Directions. Output exactly, please, the lines of the records below from the one containing "Application Engineering (1082, 331)" through the final line.
-- Material for the task follows --
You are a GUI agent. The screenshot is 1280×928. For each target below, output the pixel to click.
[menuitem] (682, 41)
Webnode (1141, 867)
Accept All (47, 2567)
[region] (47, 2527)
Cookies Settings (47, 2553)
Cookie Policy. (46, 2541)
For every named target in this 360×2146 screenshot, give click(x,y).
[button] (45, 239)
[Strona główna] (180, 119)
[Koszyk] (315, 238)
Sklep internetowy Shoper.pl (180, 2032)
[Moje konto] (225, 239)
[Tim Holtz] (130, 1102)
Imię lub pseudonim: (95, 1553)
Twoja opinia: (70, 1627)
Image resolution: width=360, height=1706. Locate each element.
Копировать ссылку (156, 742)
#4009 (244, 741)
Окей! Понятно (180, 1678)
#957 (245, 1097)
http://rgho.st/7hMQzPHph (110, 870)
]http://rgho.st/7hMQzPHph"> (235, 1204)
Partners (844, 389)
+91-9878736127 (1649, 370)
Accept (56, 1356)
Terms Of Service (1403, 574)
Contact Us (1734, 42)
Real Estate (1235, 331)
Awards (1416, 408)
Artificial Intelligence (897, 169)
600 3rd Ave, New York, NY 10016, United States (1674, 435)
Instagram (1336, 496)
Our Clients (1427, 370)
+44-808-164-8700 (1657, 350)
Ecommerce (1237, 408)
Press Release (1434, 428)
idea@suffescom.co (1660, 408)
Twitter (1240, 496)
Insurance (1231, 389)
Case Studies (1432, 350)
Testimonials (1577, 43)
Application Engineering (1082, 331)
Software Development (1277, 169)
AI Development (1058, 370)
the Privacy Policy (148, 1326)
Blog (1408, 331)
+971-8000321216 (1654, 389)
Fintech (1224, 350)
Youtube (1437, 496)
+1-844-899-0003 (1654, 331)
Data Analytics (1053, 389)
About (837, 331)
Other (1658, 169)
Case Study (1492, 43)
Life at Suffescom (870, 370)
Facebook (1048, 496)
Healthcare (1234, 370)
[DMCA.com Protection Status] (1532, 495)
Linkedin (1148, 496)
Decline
-- Material for the task concluded --
Output.
Application Engineering (1082, 331)
Software Development (1277, 169)
AI Development (1058, 370)
the Privacy Policy (148, 1326)
Blog (1408, 331)
+971-8000321216 (1654, 389)
Fintech (1224, 350)
Youtube (1437, 496)
+1-844-899-0003 (1654, 331)
Data Analytics (1053, 389)
About (837, 331)
Other (1658, 169)
Case Study (1492, 43)
Life at Suffescom (870, 370)
Facebook (1048, 496)
Healthcare (1234, 370)
[DMCA.com Protection Status] (1532, 495)
Linkedin (1148, 496)
Decline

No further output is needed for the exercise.